>>>

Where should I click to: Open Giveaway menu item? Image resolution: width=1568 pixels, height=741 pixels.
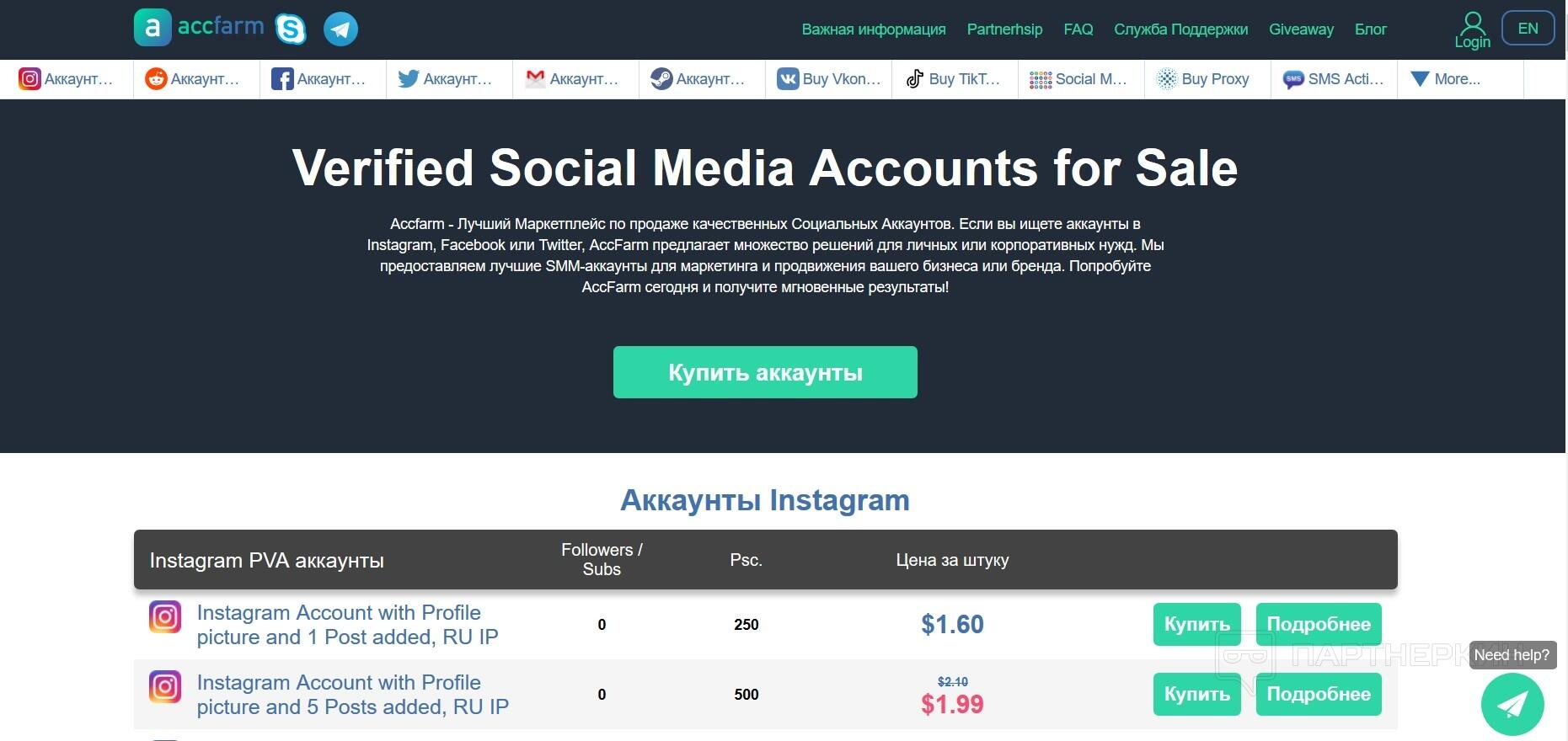[1301, 29]
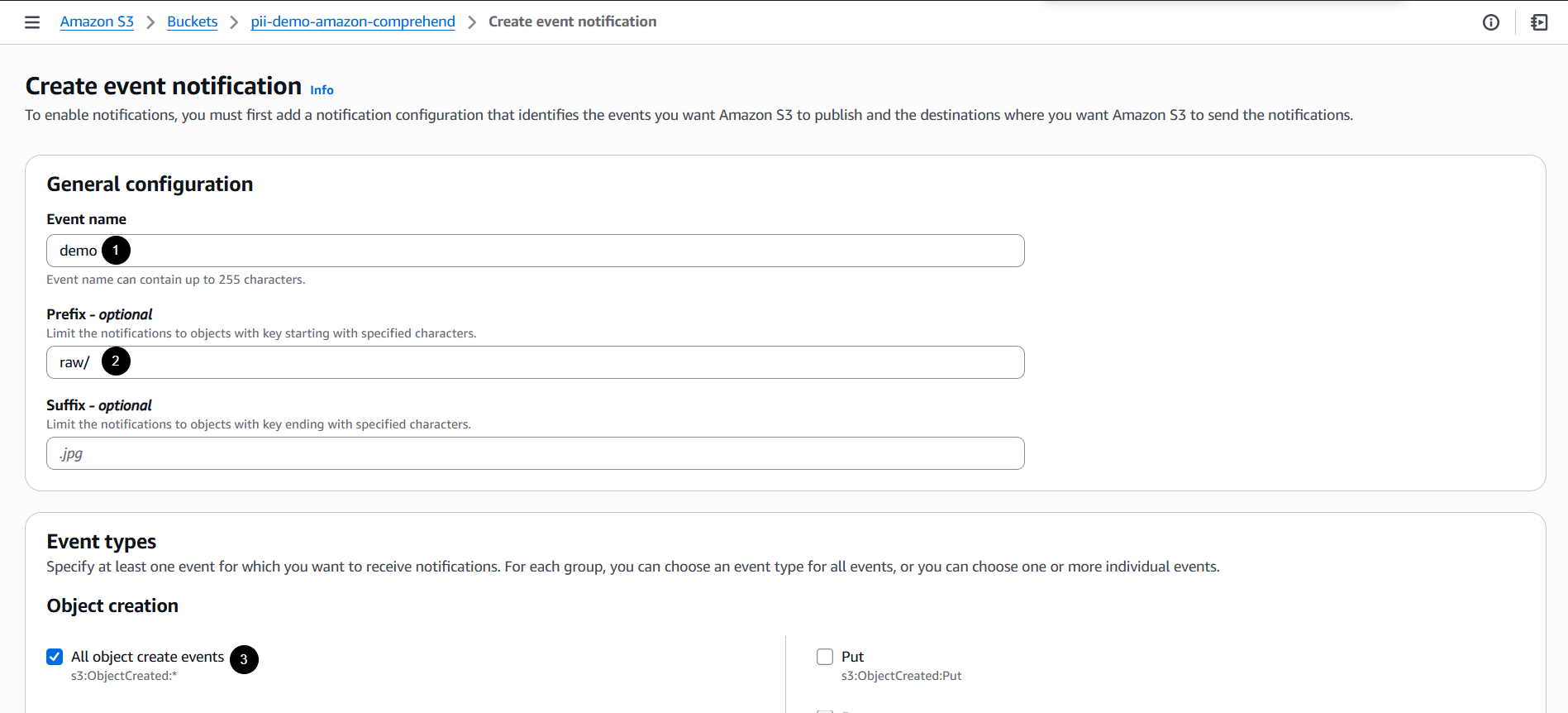Click the Info link beside the page title
Image resolution: width=1568 pixels, height=713 pixels.
coord(322,89)
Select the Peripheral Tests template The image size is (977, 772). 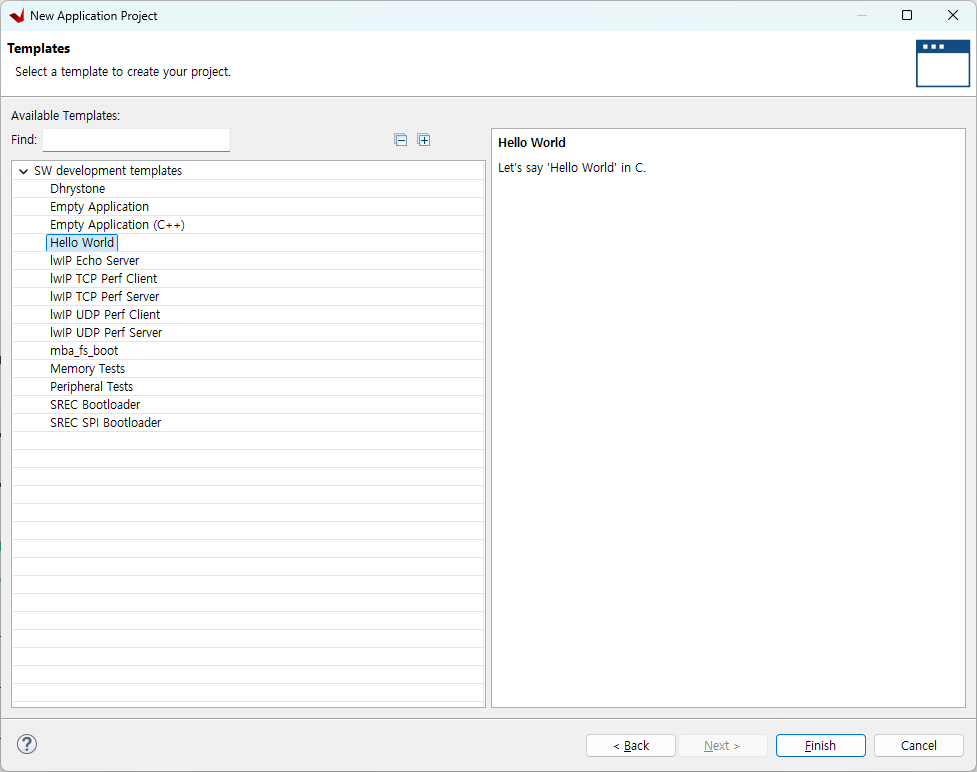click(x=91, y=387)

<<<

*SET EXERCISE:*
Pick out each line of the listing above that contains the string "width", treating uppercase and lowercase as different.

*TASK ANSWER:*
Where should I click to: Open Giveaway menu item? Image resolution: width=1568 pixels, height=741 pixels.
Image resolution: width=1568 pixels, height=713 pixels.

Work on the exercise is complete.